Kündigung wegen Arbeitsleistung im Urlaub nicht immer gerechtfertigt

Während des Erholungsurlaubs muss nicht jede Arbeitsleistung unterlassen werden. Eine Tätigkeit als Aushilfe im Geschäft des Ehepartners rechtfertigt keine Kündigung. (LAG Köln, Urteil vom 21. September 2009 - 2 Sa 674/09)

Der Fall

Die Klägerin ist im Betrieb der Beklagten seit dem Jahr 2003 als Bürokauffrau tätig. Sie ist mit einer Arbeitszeit von 37 Wochenstunden beschäftigt. Ihr Ehemann stellt Keramikfiguren her und verkauft diese auf Weihnachtsmärkten. In der Vorweihnachtszeit des Jahres 2008 befand sich die Klägerin im Erholungsurlaub. Während dieser Zeit wurde die Klägerin mehrfach dabei gesehen, wie sie im Verkaufsstand ihres Ehemannes auf dem Weihnachtsmarkt Verkaufstätigkeiten ausübte.

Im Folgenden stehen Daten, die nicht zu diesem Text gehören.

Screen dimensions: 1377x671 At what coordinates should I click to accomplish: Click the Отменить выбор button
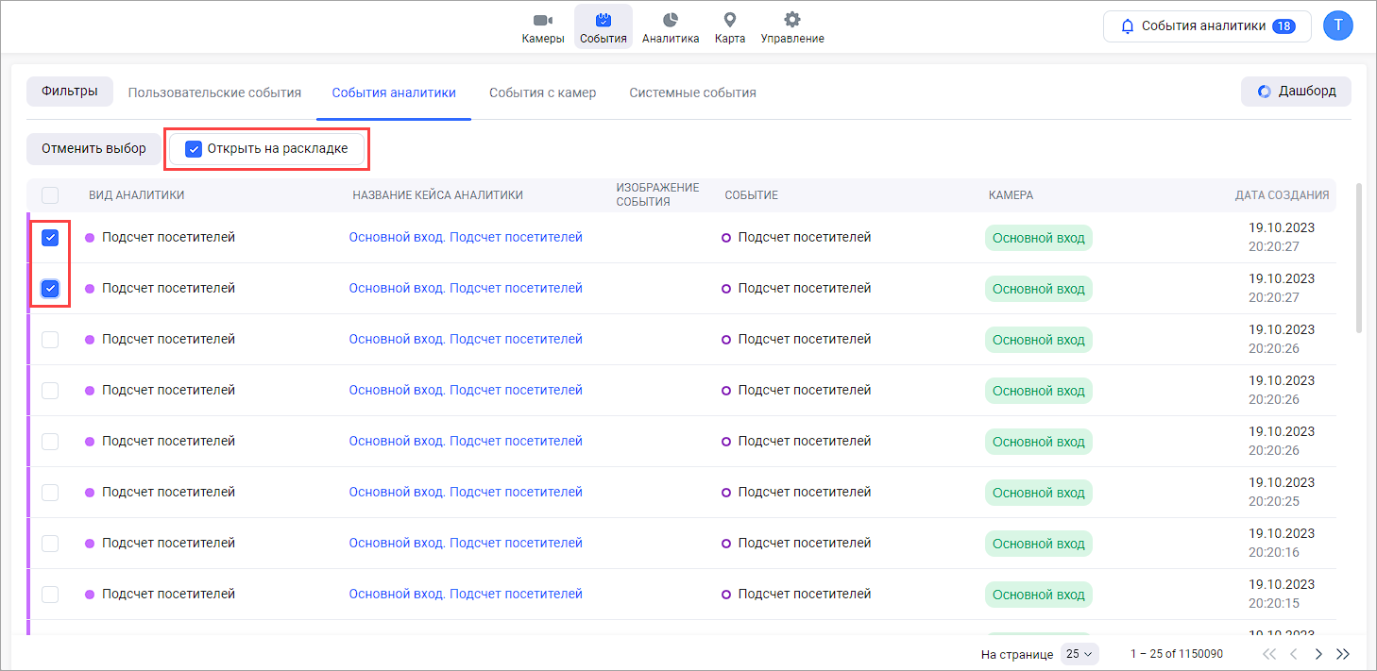click(94, 149)
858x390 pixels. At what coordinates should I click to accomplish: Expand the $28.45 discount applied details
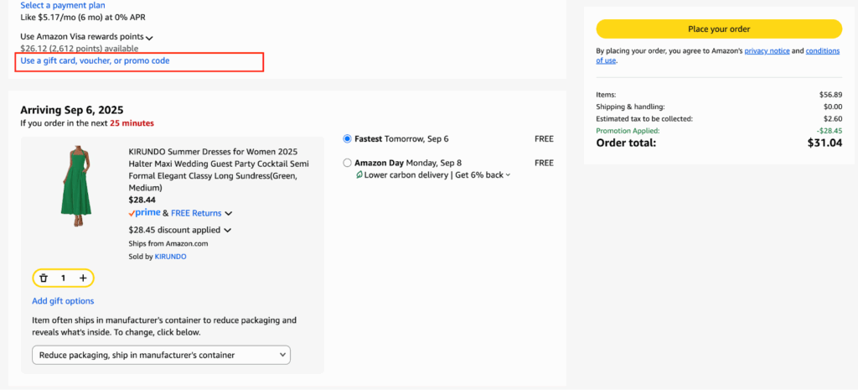coord(227,231)
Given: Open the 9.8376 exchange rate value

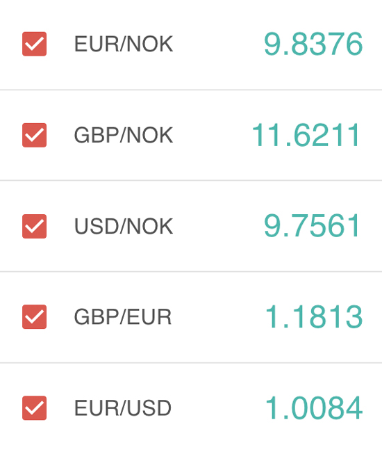Looking at the screenshot, I should click(x=313, y=44).
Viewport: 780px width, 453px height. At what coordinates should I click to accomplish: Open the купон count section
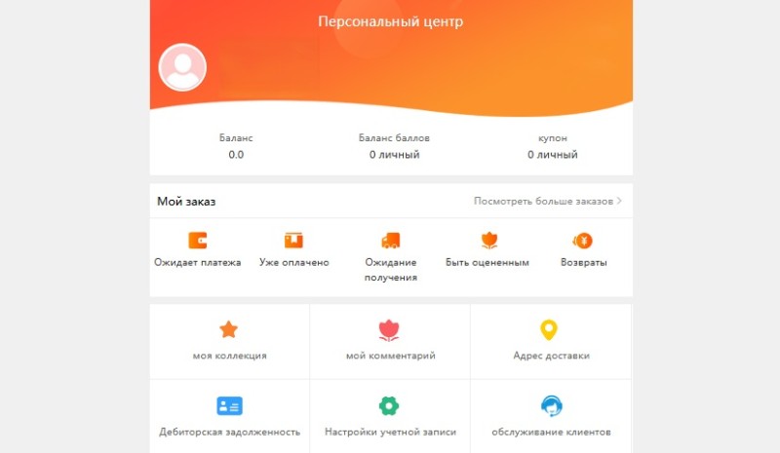click(x=553, y=146)
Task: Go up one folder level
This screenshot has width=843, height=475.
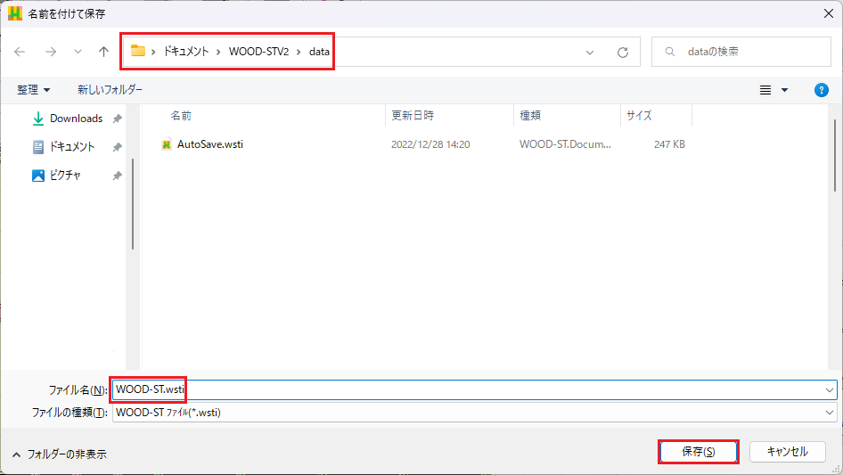Action: [x=103, y=52]
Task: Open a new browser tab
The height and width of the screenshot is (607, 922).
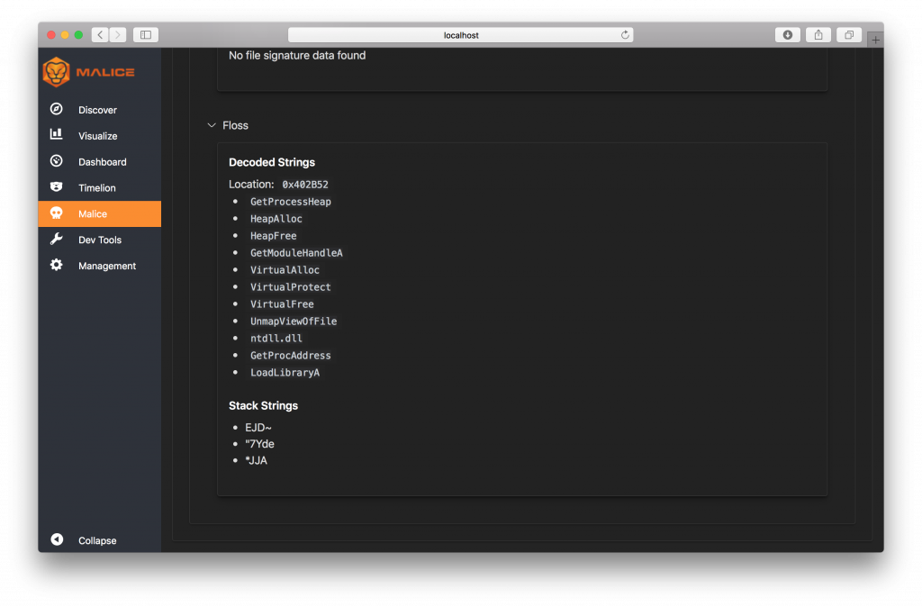Action: (875, 41)
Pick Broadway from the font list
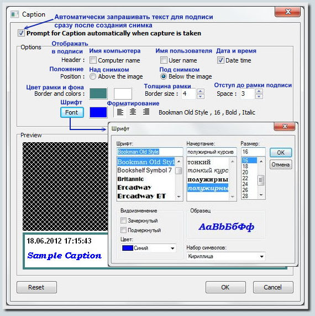Image resolution: width=315 pixels, height=316 pixels. pos(134,188)
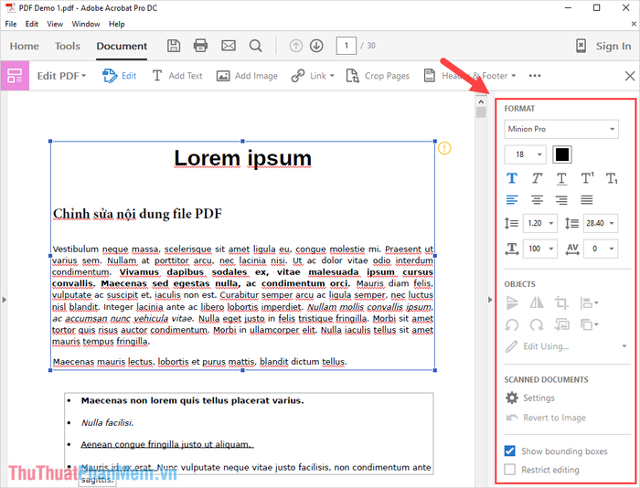Open the font size 18 dropdown
The height and width of the screenshot is (488, 640).
tap(525, 154)
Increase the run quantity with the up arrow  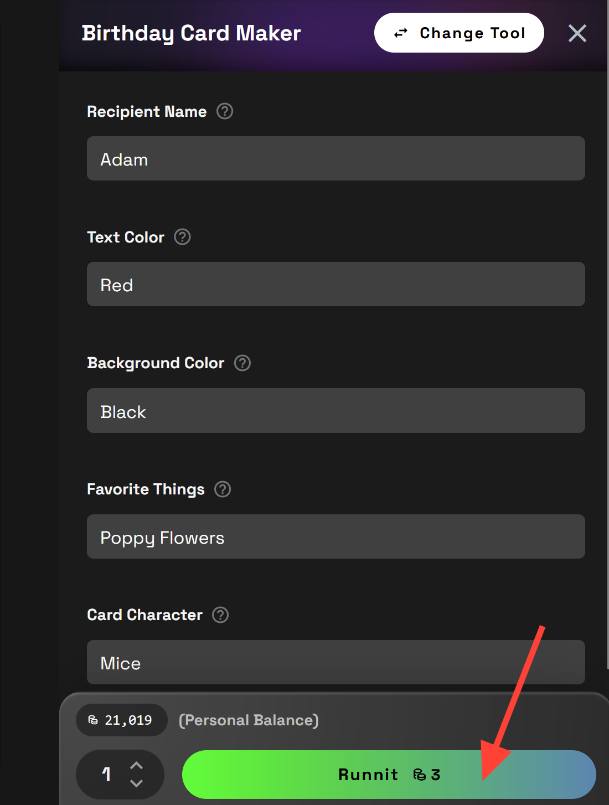pyautogui.click(x=136, y=765)
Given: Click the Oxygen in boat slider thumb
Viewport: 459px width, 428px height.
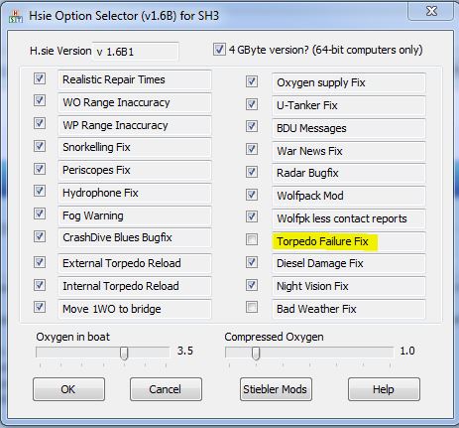Looking at the screenshot, I should pyautogui.click(x=124, y=354).

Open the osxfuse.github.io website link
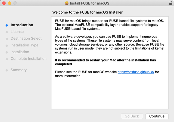tap(136, 72)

Die Beklagte mahnte die Klägerin daraufhin zweimal ab, da die Tätigkeit auf dem Weihnachtsmarkt dem Erholungszweck des Urlaubs widerspreche und sich das Risiko einer Erkrankung bei der Tätigkeit in der Kälte erhöhe. Die Klägerin setzte ihre Tätigkeit auf dem Weihnachtsmarkt jedoch auch nach den Abmahnungen fort. Die Beklagte kündigte der Klägerin daraufhin fristgerecht. Mit ihrer Klage machte die Klägerin die Unwirksamkeit der Kündigung geltend. Die Beklagte stellte daneben einen Antrag auf Auflösung des Arbeitsverhältnisses. Diesen Antrag begründete sie damit, dass die Klägerin bei einem für sie positiven Ausgang des Prozesses den Kunden der Beklagten hiervon berichten könnte. Dies könnte zu einem Vertrauensverlust gegenüber der Beklagten führen.

Die Entscheidung

Die Klage hatte Erfolg. Die Kündigung ist unwirksam, da die Tätigkeit auf dem Weihnachtsmarkt nicht dem Erholungszweck gemäß § 8 Bundesurlaubsgesetz (BUrlG) widerspricht. Während des Urlaubs sind freiwillige Tätigkeiten erlaubt, die nicht auf die Erzielung von Entgelt gerichtet sind. Der Urlaubszweck liegt darin, Freizeit vom Direktionsrecht des Arbeitgebers zu haben. Der Arbeitnehmer soll in seinem Urlaub die Möglichkeit haben, Tätigkeiten zu verrichten, die zur freien Entfaltung seiner Persönlichkeit beitragen. Eine Tätigkeit widerspricht nur dann dem Zweck des Erholungsurlaubs, wenn sie darauf ausgerichtet ist, die bezahlte Urlaubszeit für die weitere Ausnutzung der Arbeitskraft gegen Entgelt zu nutzen. Demzufolge widerspricht eine unentgeltliche Tätigkeit im Familienbetrieb, wie sie die Klägerin auf dem Weihnachtsmarkt ausgeführt hat, oder in einer gemeinnützigen Organisation dem Erholungszweck nicht. Des Weiteren hat die Arbeitsleistung der Klägerin auf dem Weihnachtsmarkt zusammen mit den 37 Wochenstunden, die sie bei der Beklagten abzuleisten verpflichtet ist, nicht die nach dem Arbeitszeitgesetz zulässige Höchststundenzahl überschritten. Auch der Auflösungsantrag der Beklagten hatte keinen Erfolg, da die Möglichkeit des Ansehensverlustes bei jedem verlorenen Kündigungsschutzprozess besteht. Die Möglichkeit, dass der Arbeitgeber bei einem Kündigungsschutzprozess unterliegt, kann jedoch nicht ausgeschlossen werden.

Das Fazit

In § 8 BUrlG ist festgeschrieben, dass ein Arbeitnehmer während seines Urlaubs keine Erwerbstätigkeit leisten darf, die dem Urlaubszweck widerspricht. Das LAG Köln hat nun Grundsätze aufgestellt, welche Arten der Tätigkeit dem Urlaubszweck entgegen stehen. Zur Verletzung des Erholungszwecks ist es nicht allein ausreichend, eine körperlich anstrengende Tätigkeit auszuüben. Entscheidend ist vielmehr, ob der Arbeitnehmer während des bezahlten Urlaubs seine Arbeitskraft gegen Entgelt in doppelter Weise ausnutzt. Das Gericht führt aus, dass es einem Arbeitnehmer erlaubt ist, seine Persönlichkeit im Urlaub durch eine freiwillige und unentgeltliche Tätigkeit zu entfalten. Das Urteil stärkt somit die Rechte der Arbeitnehmer in Bezug auf ihre Möglichkeiten der Urlaubsgestaltung.